» **TASK GOAL**
Would you retype, word for word, the line with "Task: Jump to the first video frame" and each line after it to the end of the entries below, leaving the pictures out?

Start of Block

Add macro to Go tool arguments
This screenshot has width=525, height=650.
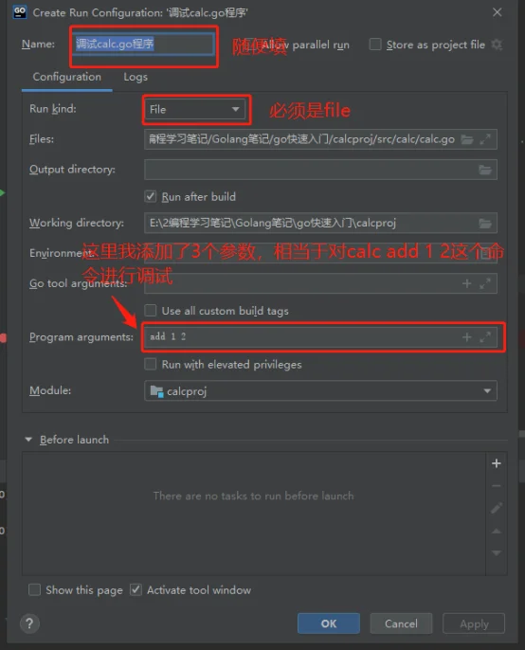click(467, 283)

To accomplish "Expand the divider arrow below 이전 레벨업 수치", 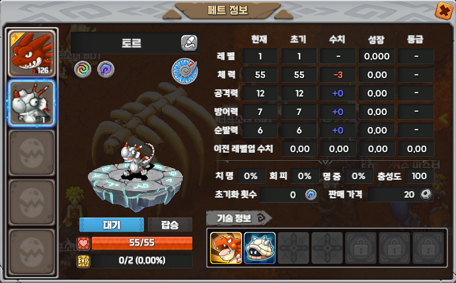I will [x=325, y=162].
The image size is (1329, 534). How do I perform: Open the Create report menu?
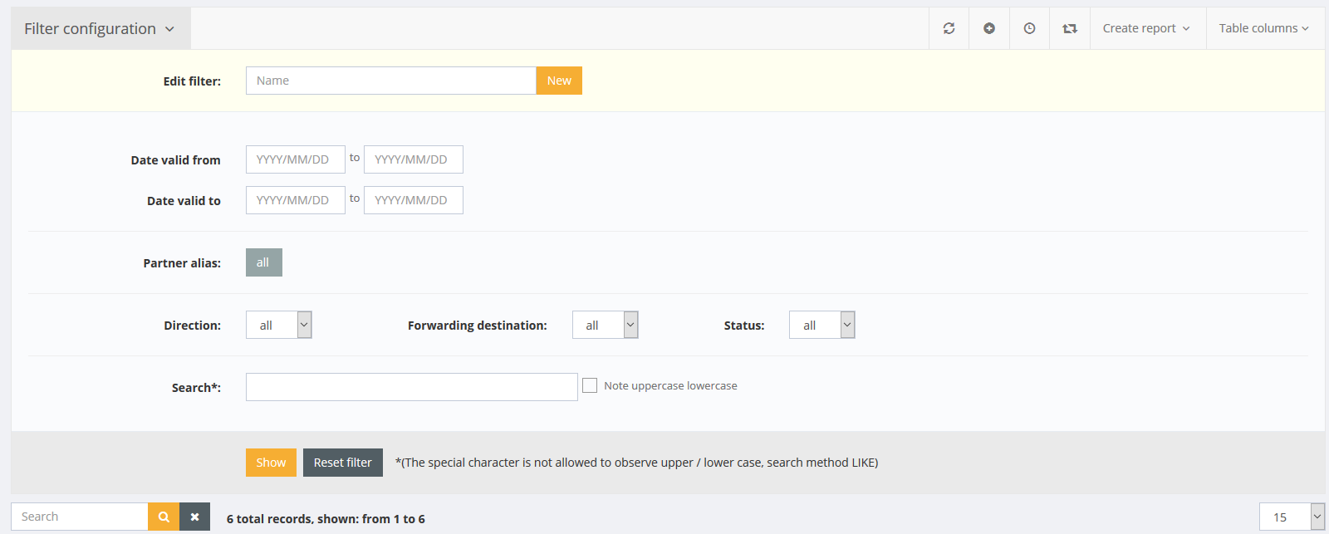1146,28
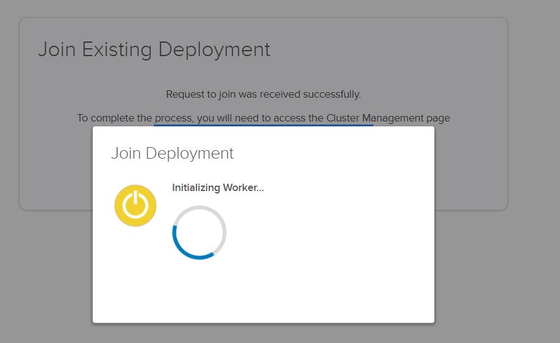This screenshot has height=343, width=560.
Task: Click the "Join Existing Deployment" heading
Action: click(x=154, y=49)
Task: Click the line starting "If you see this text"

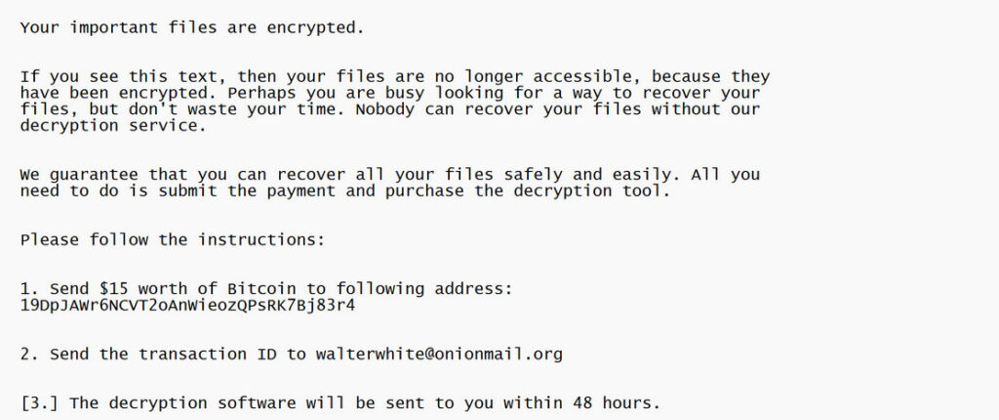Action: (394, 76)
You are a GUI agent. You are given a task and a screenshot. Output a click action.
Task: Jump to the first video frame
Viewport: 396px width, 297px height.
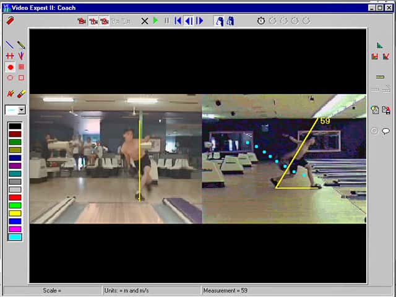tap(178, 20)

End of Block

» **REPLY TO THE EXERCISE**
Task: Jump to the first video frame
Viewport: 396px width, 297px height.
tap(178, 20)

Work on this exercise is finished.